◆ Task instructions
Every record below, from first to last: print it exactly as shown.

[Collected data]
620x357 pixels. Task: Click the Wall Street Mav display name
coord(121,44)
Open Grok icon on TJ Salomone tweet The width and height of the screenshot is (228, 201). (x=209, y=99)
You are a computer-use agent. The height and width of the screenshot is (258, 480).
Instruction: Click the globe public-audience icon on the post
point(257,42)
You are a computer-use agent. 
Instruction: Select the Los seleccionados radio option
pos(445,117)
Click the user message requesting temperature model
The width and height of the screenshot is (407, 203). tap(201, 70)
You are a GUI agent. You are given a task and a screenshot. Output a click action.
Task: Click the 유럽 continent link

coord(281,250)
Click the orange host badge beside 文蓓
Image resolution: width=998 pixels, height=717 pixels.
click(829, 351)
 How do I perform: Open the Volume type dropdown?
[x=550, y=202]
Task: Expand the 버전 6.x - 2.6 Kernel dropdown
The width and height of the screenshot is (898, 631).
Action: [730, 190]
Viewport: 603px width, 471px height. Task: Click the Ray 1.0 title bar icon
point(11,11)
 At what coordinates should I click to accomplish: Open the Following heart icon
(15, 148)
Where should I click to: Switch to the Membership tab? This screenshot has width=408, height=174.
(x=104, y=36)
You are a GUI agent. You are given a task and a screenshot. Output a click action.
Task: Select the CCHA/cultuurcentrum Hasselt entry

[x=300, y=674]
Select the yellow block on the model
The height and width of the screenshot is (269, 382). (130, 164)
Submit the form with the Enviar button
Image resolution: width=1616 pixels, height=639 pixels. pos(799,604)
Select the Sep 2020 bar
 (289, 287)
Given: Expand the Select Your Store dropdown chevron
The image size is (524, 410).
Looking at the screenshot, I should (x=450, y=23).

◆ Response to the task
620x357 pixels. Task: Click the Wall Street Mav display name
coord(121,44)
Open Grok icon on TJ Salomone tweet The width and height of the screenshot is (228, 201). (x=209, y=99)
You are a computer-use agent. The height and width of the screenshot is (258, 480).
Instruction: Click the globe public-audience icon on the post
point(257,42)
You are a computer-use agent. 
Instruction: Select the Los seleccionados radio option
pos(445,117)
Click the user message requesting temperature model
The width and height of the screenshot is (407, 203). tap(201, 70)
You are a GUI agent. You are given a task and a screenshot. Output a click action.
Task: Click the 유럽 continent link

coord(281,250)
Click the orange host badge beside 文蓓
Image resolution: width=998 pixels, height=717 pixels.
click(829, 351)
 How do I perform: Open the Volume type dropdown?
[x=550, y=202]
Task: Expand the 버전 6.x - 2.6 Kernel dropdown
The width and height of the screenshot is (898, 631).
Action: [730, 190]
Viewport: 603px width, 471px height. Task: Click the Ray 1.0 title bar icon
point(11,11)
 At what coordinates should I click to accomplish: Open the Following heart icon
(15, 148)
Where should I click to: Switch to the Membership tab? This screenshot has width=408, height=174.
(x=104, y=36)
You are a GUI agent. You are given a task and a screenshot. Output a click action.
Task: Select the CCHA/cultuurcentrum Hasselt entry

[x=300, y=674]
Select the yellow block on the model
The height and width of the screenshot is (269, 382). (130, 164)
Submit the form with the Enviar button
Image resolution: width=1616 pixels, height=639 pixels. pos(799,604)
Select the Sep 2020 bar
 (289, 287)
Given: Expand the Select Your Store dropdown chevron
The image size is (524, 410).
Looking at the screenshot, I should (x=450, y=23).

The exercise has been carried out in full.